The salient details of the Performance Test are as follows:

Minimum  Hourly  Net Generation of the Unit during 72 Hours Test (MW)

101.38 mw FROM 0600 HRS TO 0700  hrs  on  28th March 2013

Maximum  Hourly  Net Generation of the Unit during 72 Hours Test (MW)

161.01 MW from 1900 hrs to 2000 hrs on 30th March 2013.

Average  Hourly  Net Generation of the Unit during 72 Hours Test (MW)

120.84 MW

Tested  Capacity  of  the  Unit (MW)*

101.38 MW

Generator Terminal Voltage 21.66  KV  to  21.83  KV (Parameter  as  per  OCM-22 KV)
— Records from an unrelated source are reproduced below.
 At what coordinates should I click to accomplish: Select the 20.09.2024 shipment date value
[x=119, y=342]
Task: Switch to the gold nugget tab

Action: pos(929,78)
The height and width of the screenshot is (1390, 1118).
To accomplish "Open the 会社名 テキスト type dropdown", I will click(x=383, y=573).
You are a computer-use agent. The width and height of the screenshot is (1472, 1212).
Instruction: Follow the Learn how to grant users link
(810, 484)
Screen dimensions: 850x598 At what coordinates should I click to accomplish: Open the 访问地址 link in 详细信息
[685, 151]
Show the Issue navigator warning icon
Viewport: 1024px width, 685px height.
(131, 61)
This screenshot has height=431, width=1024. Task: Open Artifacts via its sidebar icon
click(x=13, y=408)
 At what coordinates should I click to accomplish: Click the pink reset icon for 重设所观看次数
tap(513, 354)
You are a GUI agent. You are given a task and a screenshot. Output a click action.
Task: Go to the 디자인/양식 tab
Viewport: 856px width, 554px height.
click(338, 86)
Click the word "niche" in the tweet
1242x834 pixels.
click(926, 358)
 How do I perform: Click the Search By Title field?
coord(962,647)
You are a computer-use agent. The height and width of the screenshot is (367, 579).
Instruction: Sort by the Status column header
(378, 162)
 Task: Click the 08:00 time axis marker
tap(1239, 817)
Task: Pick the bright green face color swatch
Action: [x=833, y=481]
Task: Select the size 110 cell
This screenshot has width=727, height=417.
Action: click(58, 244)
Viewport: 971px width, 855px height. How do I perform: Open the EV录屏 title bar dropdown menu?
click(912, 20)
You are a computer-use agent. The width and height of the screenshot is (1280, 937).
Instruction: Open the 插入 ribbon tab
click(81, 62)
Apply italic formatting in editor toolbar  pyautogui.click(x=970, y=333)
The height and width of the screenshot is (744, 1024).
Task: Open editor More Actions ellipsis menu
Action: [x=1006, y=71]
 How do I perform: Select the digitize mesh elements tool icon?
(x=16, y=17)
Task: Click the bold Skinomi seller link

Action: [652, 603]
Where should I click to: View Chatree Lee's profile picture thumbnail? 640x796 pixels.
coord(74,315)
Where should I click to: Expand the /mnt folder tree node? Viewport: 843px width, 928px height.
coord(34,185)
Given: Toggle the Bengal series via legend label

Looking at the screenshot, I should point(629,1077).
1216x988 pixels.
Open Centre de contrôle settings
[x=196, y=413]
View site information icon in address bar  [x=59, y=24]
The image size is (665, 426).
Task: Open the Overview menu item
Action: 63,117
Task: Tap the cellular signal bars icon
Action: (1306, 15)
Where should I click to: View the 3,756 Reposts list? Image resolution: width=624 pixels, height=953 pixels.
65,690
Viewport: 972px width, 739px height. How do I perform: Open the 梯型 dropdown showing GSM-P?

Power factor 096 Max (lagging), 0.89 MIN (lagging)

(*) Due to load restriction by WRLDC.

6. Since the Unit  was operating below 50% of the rated load due to grid restriction, the Unit could not be demonstrate the Ramping Rate above 50% of the rated load in accordance with  Schedule 4 of PPA.   However, as per the certificate  provided  by  Original  Equipment  Manufacturer  of  Boiler,  Turbine  & Generator, minimum ramp up and ramp down rate of 1% of Contracted Capacity per minute can be achieved.  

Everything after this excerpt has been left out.